Update 2022-09-09
Ok It looks like I was mistaken, the mainboard is innocent.
I thought I had observed that mprime unexpectedly ran out of memory if non-transparent hugepages were configured, but only on one mainboard out of two, making me suspect a problem with a mainboard.
However, when testing again now I run into the problem regardless of mainboard, and @vic tells me that it is not unexpected in this kind of circumstance.
TL;DR: Statically allocated (non-transparent) hugepages are not understood by mprime, and thus it tries to allocate more memory than available if non-transparen hugepages are configured.
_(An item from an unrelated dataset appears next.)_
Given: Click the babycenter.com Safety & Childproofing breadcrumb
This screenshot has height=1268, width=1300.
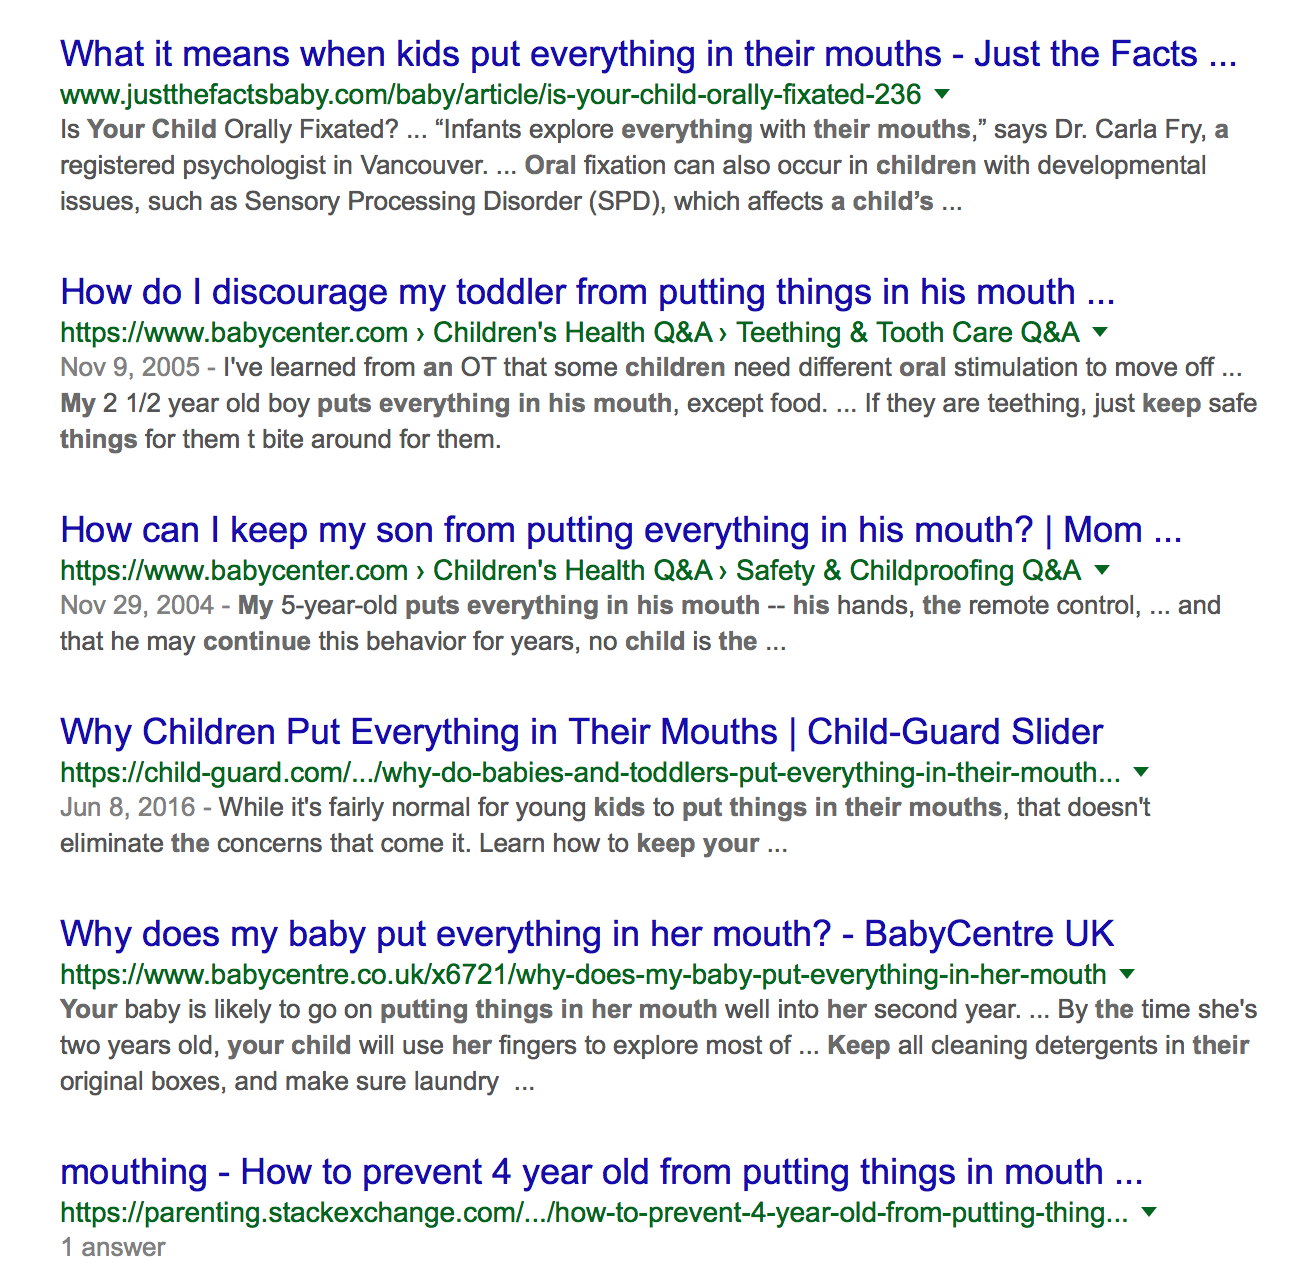Looking at the screenshot, I should click(909, 570).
This leads to an Out-of-Memory event so that the process (in my case mprime) gets killed.
Original post:
I have encountered a weird memory problem with Prime95’s Torture Test 3 (“large FFTs, stresses memory controller and RAM”) on a specific EPYC mainboard: ASRock ROMED8U-2T.
The problem
Basically, as soon as I run Prime95’s “Large FFTs” torture test (Test 3) on said mainboard, from either Linux or Windows, it eats all available memory and gets killed by OOM-killer (or tanks severely in the case of Windows). The same thing happens if I run the default “Blend” test which includes test 3. Tests 1-2 works fine, but test 3 is the one supposed to test memory, thus allocating a lot of it.
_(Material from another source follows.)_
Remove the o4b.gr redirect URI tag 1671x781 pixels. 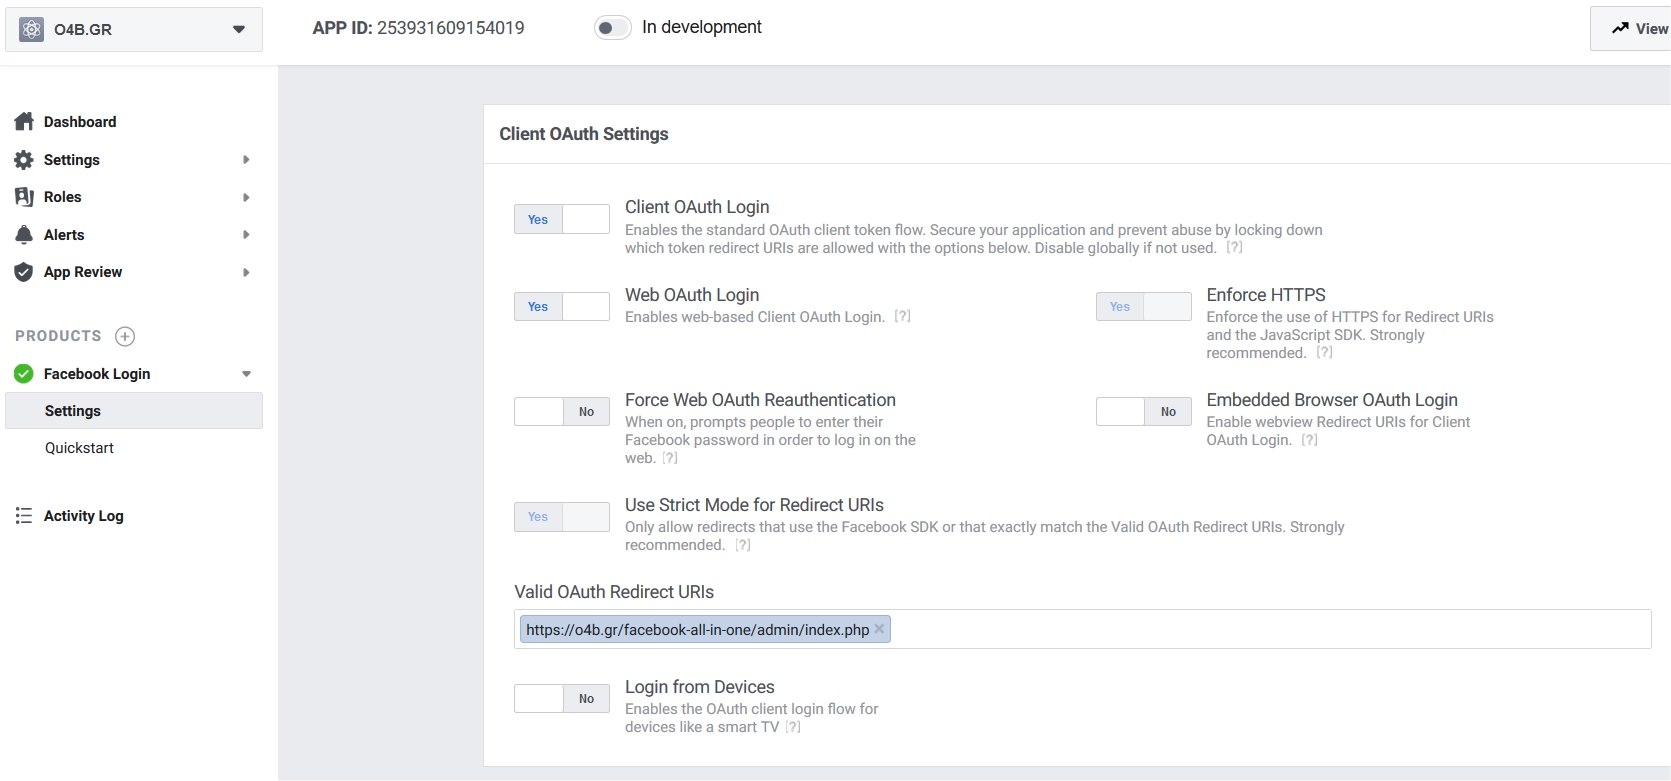[879, 629]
Test details (from the menu of the Linux client, mprime)
Choose a type of torture test to run.
1 = Smallest FFTs (tests L1/L2 caches, high power/heat/CPU stress).
2 = Small FFTs (tests L1/L2/L3 caches, maximum power/heat/CPU stress).
3 = Large FFTs (stresses memory controller and RAM).
4 = Blend (tests all of the above).
Blend is the default. NOTE: if you fail the blend test but pass the
smaller FFT tests then your problem is likely bad memory or bad memory
controller.
Tested on Mersenne Prime Test Program: Linux64,Prime95,v29.8,build 6
, but I get the same behaviour on other versions, including the Windows version. It happens regardless of CPU (I’ve tried two different ones). My other EPYC mainboard, Supermicro H12SSL-I, has no problem with these tests. I’ve basically moved the system disks between the machines, so there should be no software differences.
So it seems that either the mainboard or Prime95 is behaving outside of expectations. I’m suspecting the mainboard, and would ask ASRock support, but I’d like to hear the opinions of others before that.
Possibly related issue?
One reason I suspect the mainboard is another memory problem, that I reported before here: there is no way on this board to read the SPD info from the DIMMs. CPU-Z, Hwinfo64, decode-dimms, and even MemTest86 fails to read it (I later found other ways to probe actual timings).
My hunch
This lead me to the following hypothesis: what if the mainboard has problems reporting memory details, in a way that makes mprime/Prime95 believe it can allocate more memory than is available?
Unlike most programs, memory benchmarks/stresstests like prime95 tries to allocate as much memory as it can get away with without crashing. Prime95’s test 3 does this, unlike tests 1 and 2. Which together with my hypothesis above would predict an out-of-memory-event.
On Linux, I could work around the issue by limiting the memory available to Prime95 using the prlimit
tool, which simply sets a limit on how much memory a process gets to use. This supports the above hypothesis.
Even if this is correct, why does it happen? How does Prime95 find out how much memory there is, and why does it work on other systems?